Take your blindfold off, dear Europe! BuveroEXPO Contemporary Audiovisual Performance organized by the Romedia Foundation

Between 17 and 18 October, 2014, an art show opened in Berlin, featuring works of young Roma media artists. The series of events, which deployed international  artists and was linked with media installations and audiovisual performances, was realized by Romedia Foundation, with the generous support of Kulturstiftung des Bundes, at Gallery Kai Dikhas and TAK Theater im Aufbau Haus.

by Orsolya Fehér

Gallery Kai Dikhas, in Kreuzberg, a multicolored and developing part of Berlin, is the place where since 2010 contemporary Roma art is put on display, setting its context and organizing its critical reception while accomodating temporary exhibitions, contributing tremendously towards the emancipation of Roma culture. At 7 pm, on 17 October 2014, the audience, gathering for the opening, could observe young girls, in traditional Roma dresses, spread around the gallery. Three of them wore blindfolds decorated with traditional Roma motives. During the day, in parallel with the press conference, Romedia Foundation published a manifesto on its social media surfaces – a photo of the girls with the text „Take off your blindfold, dear Europe!”. Later that evening, during their performances among the media installations, the girls put the blindfolds on members of the audience, to make them part of some kind of a initiation ceremony, holding their hands and guiding them through a labyrinth.

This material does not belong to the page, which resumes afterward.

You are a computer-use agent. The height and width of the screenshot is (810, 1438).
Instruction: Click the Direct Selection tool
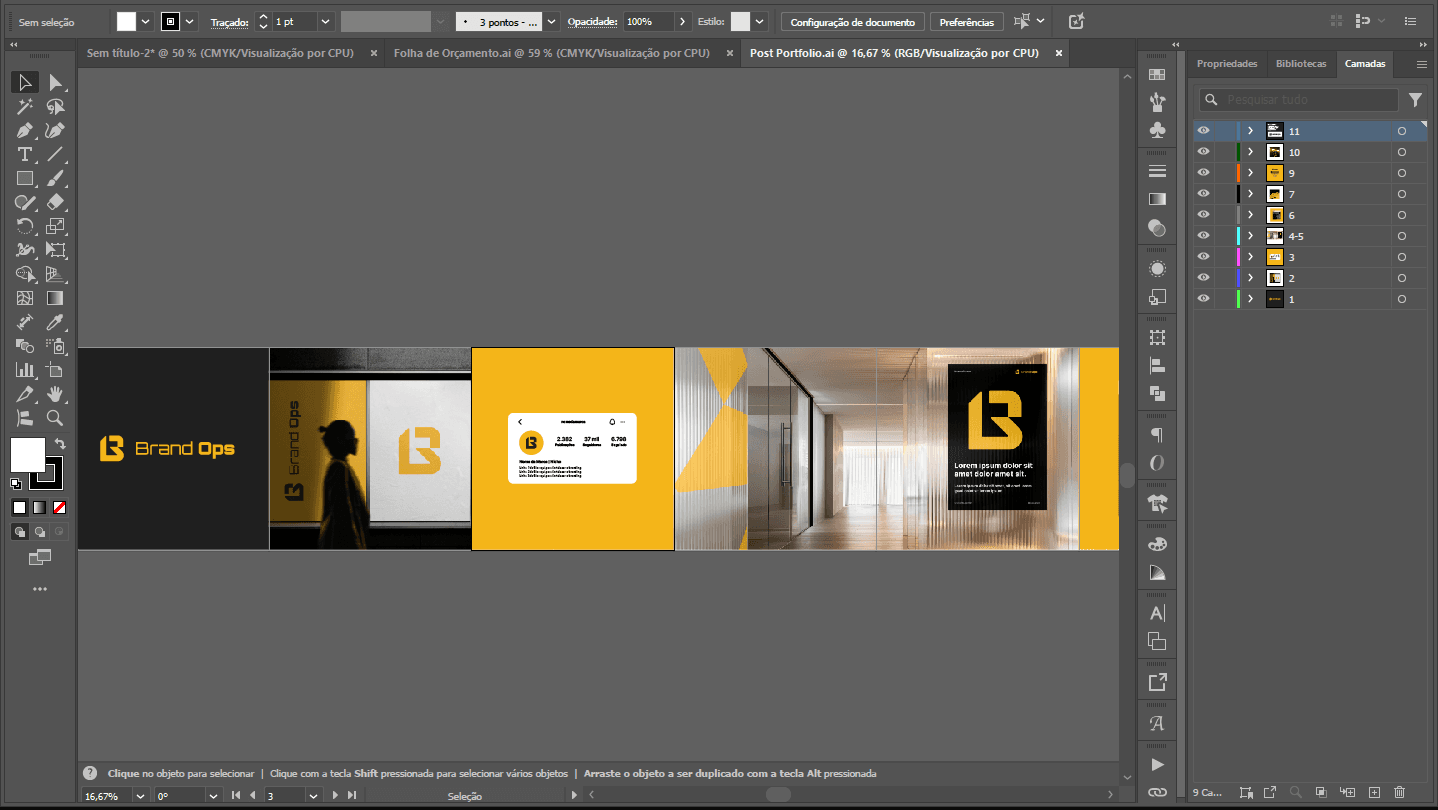(x=56, y=82)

The „girls” are the beneficiaries of the Romedia Foundation’s BUVERO project, a two-week media camp combining theoretical and practical training. The project, first implemented in 2013, with the main aim of empowering young Roma girls with the knowledge necessary to make their voices heard in the public sphere, increased in scope this year, with a new challenge added, thanks to the generous support of Kulturstiftung des Bundes. The goal set by BuveroEXPO was to situate the new and upcoming generations of Roma artists into an international context, choosing Berlin, Europe’s contemporary art capital, as location. The short films created in 2013 and in 2014 in Dunavarsány and Dunabogdány, Hungary, during the BUVERO camps, were showcased next to the works, presence, and performances of internationally acknowledged artists.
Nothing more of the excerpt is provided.